● **Recorded data**
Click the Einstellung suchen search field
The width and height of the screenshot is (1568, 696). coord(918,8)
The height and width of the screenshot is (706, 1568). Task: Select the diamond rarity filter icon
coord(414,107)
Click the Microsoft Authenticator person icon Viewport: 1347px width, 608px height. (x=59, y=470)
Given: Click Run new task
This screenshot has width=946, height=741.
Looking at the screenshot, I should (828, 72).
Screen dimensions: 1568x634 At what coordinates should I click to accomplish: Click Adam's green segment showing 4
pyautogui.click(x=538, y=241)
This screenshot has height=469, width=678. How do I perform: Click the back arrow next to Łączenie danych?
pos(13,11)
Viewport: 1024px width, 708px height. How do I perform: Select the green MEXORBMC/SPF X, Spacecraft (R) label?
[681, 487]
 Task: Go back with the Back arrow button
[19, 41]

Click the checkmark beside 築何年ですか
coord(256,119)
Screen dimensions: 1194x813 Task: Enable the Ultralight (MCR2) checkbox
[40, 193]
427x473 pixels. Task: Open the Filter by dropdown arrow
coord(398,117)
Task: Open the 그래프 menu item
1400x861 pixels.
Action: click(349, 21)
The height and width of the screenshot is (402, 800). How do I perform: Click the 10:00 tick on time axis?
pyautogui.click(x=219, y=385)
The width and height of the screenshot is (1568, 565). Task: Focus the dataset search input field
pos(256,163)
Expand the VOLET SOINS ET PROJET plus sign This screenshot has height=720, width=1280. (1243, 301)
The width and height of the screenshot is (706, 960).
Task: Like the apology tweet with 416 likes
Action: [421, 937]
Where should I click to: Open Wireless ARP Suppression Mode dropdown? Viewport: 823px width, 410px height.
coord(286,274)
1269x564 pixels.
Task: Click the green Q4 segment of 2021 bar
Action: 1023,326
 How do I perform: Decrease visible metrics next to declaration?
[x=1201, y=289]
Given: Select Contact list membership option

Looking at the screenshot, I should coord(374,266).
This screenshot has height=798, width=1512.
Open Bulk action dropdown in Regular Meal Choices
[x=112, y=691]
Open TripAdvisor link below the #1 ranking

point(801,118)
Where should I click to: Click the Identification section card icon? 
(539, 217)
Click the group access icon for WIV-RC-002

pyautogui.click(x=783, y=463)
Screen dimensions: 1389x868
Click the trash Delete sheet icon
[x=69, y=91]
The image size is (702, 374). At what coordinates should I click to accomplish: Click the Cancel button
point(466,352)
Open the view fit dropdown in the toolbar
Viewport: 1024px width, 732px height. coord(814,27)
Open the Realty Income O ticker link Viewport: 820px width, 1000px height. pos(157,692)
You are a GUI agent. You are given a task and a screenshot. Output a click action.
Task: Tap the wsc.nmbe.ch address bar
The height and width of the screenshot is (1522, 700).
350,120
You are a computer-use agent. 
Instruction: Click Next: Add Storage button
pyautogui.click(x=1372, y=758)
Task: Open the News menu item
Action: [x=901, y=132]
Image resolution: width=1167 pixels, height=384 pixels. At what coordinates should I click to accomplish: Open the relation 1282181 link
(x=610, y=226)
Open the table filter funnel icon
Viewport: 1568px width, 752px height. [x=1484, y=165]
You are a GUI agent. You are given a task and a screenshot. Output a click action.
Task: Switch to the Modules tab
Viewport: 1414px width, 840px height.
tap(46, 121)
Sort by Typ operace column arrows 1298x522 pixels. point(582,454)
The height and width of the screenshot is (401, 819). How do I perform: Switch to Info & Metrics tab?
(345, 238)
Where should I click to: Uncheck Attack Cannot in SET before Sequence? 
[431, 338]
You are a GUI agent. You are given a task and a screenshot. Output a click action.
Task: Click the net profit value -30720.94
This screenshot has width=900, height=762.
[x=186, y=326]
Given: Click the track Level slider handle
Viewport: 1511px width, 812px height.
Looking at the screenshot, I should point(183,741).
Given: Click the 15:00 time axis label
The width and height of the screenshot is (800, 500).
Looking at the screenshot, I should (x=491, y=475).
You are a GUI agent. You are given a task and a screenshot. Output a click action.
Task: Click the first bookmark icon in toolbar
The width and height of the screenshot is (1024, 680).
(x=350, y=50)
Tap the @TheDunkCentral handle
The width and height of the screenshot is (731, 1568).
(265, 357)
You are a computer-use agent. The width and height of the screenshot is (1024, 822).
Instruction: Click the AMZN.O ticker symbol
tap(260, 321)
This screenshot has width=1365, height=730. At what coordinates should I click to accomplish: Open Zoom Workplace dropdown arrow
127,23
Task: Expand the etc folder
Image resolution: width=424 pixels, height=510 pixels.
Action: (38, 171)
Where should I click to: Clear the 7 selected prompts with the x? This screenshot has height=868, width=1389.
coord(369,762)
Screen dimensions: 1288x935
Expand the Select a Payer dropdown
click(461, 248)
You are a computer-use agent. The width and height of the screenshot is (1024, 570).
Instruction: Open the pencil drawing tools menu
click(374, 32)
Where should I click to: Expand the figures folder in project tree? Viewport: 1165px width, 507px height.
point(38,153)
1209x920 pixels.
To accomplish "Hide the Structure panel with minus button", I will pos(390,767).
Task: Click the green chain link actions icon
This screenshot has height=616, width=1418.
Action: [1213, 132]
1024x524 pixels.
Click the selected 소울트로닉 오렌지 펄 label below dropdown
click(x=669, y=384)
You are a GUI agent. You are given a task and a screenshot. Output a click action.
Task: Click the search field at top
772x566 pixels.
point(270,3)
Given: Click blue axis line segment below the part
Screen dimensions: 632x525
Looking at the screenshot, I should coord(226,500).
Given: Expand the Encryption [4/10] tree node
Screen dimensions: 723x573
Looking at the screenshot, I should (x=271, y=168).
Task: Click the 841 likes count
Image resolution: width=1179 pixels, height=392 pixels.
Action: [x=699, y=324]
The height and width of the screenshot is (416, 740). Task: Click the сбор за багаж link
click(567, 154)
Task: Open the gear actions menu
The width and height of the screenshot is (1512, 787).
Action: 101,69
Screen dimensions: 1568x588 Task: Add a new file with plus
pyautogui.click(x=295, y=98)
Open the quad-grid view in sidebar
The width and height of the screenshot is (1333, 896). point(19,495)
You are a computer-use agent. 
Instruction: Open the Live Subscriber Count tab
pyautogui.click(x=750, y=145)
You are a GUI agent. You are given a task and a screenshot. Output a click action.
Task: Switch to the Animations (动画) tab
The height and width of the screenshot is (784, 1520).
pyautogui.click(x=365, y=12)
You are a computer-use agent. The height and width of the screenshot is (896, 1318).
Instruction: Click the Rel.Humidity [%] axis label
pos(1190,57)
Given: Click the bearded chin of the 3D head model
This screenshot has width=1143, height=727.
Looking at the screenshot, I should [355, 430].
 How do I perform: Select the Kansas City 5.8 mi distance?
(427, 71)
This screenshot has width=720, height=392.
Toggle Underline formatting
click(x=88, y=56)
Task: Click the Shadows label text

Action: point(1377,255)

● **Short exercise**
Reproduce every one of the rows above, line by line, with no changes.

● **Output of the task**
Click the Einstellung suchen search field
The width and height of the screenshot is (1568, 696). coord(918,8)
The height and width of the screenshot is (706, 1568). Task: Select the diamond rarity filter icon
coord(414,107)
Click the Microsoft Authenticator person icon Viewport: 1347px width, 608px height. (x=59, y=470)
Given: Click Run new task
This screenshot has width=946, height=741.
Looking at the screenshot, I should (828, 72).
Screen dimensions: 1568x634 At what coordinates should I click to accomplish: Click Adam's green segment showing 4
pyautogui.click(x=538, y=241)
This screenshot has height=469, width=678. How do I perform: Click the back arrow next to Łączenie danych?
pos(13,11)
Viewport: 1024px width, 708px height. How do I perform: Select the green MEXORBMC/SPF X, Spacecraft (R) label?
[681, 487]
 Task: Go back with the Back arrow button
[19, 41]

Click the checkmark beside 築何年ですか
coord(256,119)
Screen dimensions: 1194x813 Task: Enable the Ultralight (MCR2) checkbox
[40, 193]
427x473 pixels. Task: Open the Filter by dropdown arrow
coord(398,117)
Task: Open the 그래프 menu item
1400x861 pixels.
Action: click(349, 21)
The height and width of the screenshot is (402, 800). How do I perform: Click the 10:00 tick on time axis?
pyautogui.click(x=219, y=385)
The width and height of the screenshot is (1568, 565). Task: Focus the dataset search input field
pos(256,163)
Expand the VOLET SOINS ET PROJET plus sign This screenshot has height=720, width=1280. (1243, 301)
The width and height of the screenshot is (706, 960).
Task: Like the apology tweet with 416 likes
Action: [421, 937]
Where should I click to: Open Wireless ARP Suppression Mode dropdown? Viewport: 823px width, 410px height.
coord(286,274)
1269x564 pixels.
Task: Click the green Q4 segment of 2021 bar
Action: 1023,326
 How do I perform: Decrease visible metrics next to declaration?
[x=1201, y=289]
Given: Select Contact list membership option

Looking at the screenshot, I should coord(374,266).
This screenshot has height=798, width=1512.
Open Bulk action dropdown in Regular Meal Choices
[x=112, y=691]
Open TripAdvisor link below the #1 ranking

point(801,118)
Where should I click to: Click the Identification section card icon? 
(539, 217)
Click the group access icon for WIV-RC-002

pyautogui.click(x=783, y=463)
Screen dimensions: 1389x868
Click the trash Delete sheet icon
[x=69, y=91]
The image size is (702, 374). At what coordinates should I click to accomplish: Click the Cancel button
point(466,352)
Open the view fit dropdown in the toolbar
Viewport: 1024px width, 732px height. coord(814,27)
Open the Realty Income O ticker link Viewport: 820px width, 1000px height. pos(157,692)
You are a GUI agent. You are given a task and a screenshot. Output a click action.
Task: Tap the wsc.nmbe.ch address bar
The height and width of the screenshot is (1522, 700).
350,120
You are a computer-use agent. 
Instruction: Click Next: Add Storage button
pyautogui.click(x=1372, y=758)
Task: Open the News menu item
Action: [x=901, y=132]
Image resolution: width=1167 pixels, height=384 pixels. At what coordinates should I click to accomplish: Open the relation 1282181 link
(x=610, y=226)
Open the table filter funnel icon
Viewport: 1568px width, 752px height. [x=1484, y=165]
You are a GUI agent. You are given a task and a screenshot. Output a click action.
Task: Switch to the Modules tab
Viewport: 1414px width, 840px height.
tap(46, 121)
Sort by Typ operace column arrows 1298x522 pixels. point(582,454)
The height and width of the screenshot is (401, 819). How do I perform: Switch to Info & Metrics tab?
(345, 238)
Where should I click to: Uncheck Attack Cannot in SET before Sequence? 
[431, 338]
You are a GUI agent. You are given a task and a screenshot. Output a click action.
Task: Click the net profit value -30720.94
This screenshot has width=900, height=762.
[x=186, y=326]
Given: Click the track Level slider handle
Viewport: 1511px width, 812px height.
Looking at the screenshot, I should point(183,741).
Given: Click the 15:00 time axis label
The width and height of the screenshot is (800, 500).
Looking at the screenshot, I should (x=491, y=475).
You are a GUI agent. You are given a task and a screenshot. Output a click action.
Task: Click the first bookmark icon in toolbar
The width and height of the screenshot is (1024, 680).
(x=350, y=50)
Tap the @TheDunkCentral handle
The width and height of the screenshot is (731, 1568).
(265, 357)
You are a computer-use agent. The width and height of the screenshot is (1024, 822).
Instruction: Click the AMZN.O ticker symbol
tap(260, 321)
This screenshot has width=1365, height=730. At what coordinates should I click to accomplish: Open Zoom Workplace dropdown arrow
127,23
Task: Expand the etc folder
Image resolution: width=424 pixels, height=510 pixels.
Action: (38, 171)
Where should I click to: Clear the 7 selected prompts with the x? This screenshot has height=868, width=1389.
coord(369,762)
Screen dimensions: 1288x935
Expand the Select a Payer dropdown
click(461, 248)
You are a computer-use agent. The width and height of the screenshot is (1024, 570).
Instruction: Open the pencil drawing tools menu
click(374, 32)
Where should I click to: Expand the figures folder in project tree? Viewport: 1165px width, 507px height.
point(38,153)
1209x920 pixels.
To accomplish "Hide the Structure panel with minus button", I will pos(390,767).
Task: Click the green chain link actions icon
This screenshot has height=616, width=1418.
Action: [1213, 132]
1024x524 pixels.
Click the selected 소울트로닉 오렌지 펄 label below dropdown
click(x=669, y=384)
You are a GUI agent. You are given a task and a screenshot. Output a click action.
Task: Click the search field at top
772x566 pixels.
point(270,3)
Given: Click blue axis line segment below the part
Screen dimensions: 632x525
Looking at the screenshot, I should coord(226,500).
Given: Expand the Encryption [4/10] tree node
Screen dimensions: 723x573
Looking at the screenshot, I should (x=271, y=168).
Task: Click the 841 likes count
Image resolution: width=1179 pixels, height=392 pixels.
Action: [x=699, y=324]
The height and width of the screenshot is (416, 740). Task: Click the сбор за багаж link
click(567, 154)
Task: Open the gear actions menu
The width and height of the screenshot is (1512, 787).
Action: 101,69
Screen dimensions: 1568x588 Task: Add a new file with plus
pyautogui.click(x=295, y=98)
Open the quad-grid view in sidebar
The width and height of the screenshot is (1333, 896). point(19,495)
You are a computer-use agent. 
Instruction: Open the Live Subscriber Count tab
pyautogui.click(x=750, y=145)
You are a GUI agent. You are given a task and a screenshot. Output a click action.
Task: Switch to the Animations (动画) tab
The height and width of the screenshot is (784, 1520).
pyautogui.click(x=365, y=12)
You are a computer-use agent. The height and width of the screenshot is (896, 1318).
Instruction: Click the Rel.Humidity [%] axis label
pos(1190,57)
Given: Click the bearded chin of the 3D head model
This screenshot has width=1143, height=727.
Looking at the screenshot, I should [355, 430].
 How do I perform: Select the Kansas City 5.8 mi distance?
(427, 71)
This screenshot has width=720, height=392.
Toggle Underline formatting
click(x=88, y=56)
Task: Click the Shadows label text

Action: point(1377,255)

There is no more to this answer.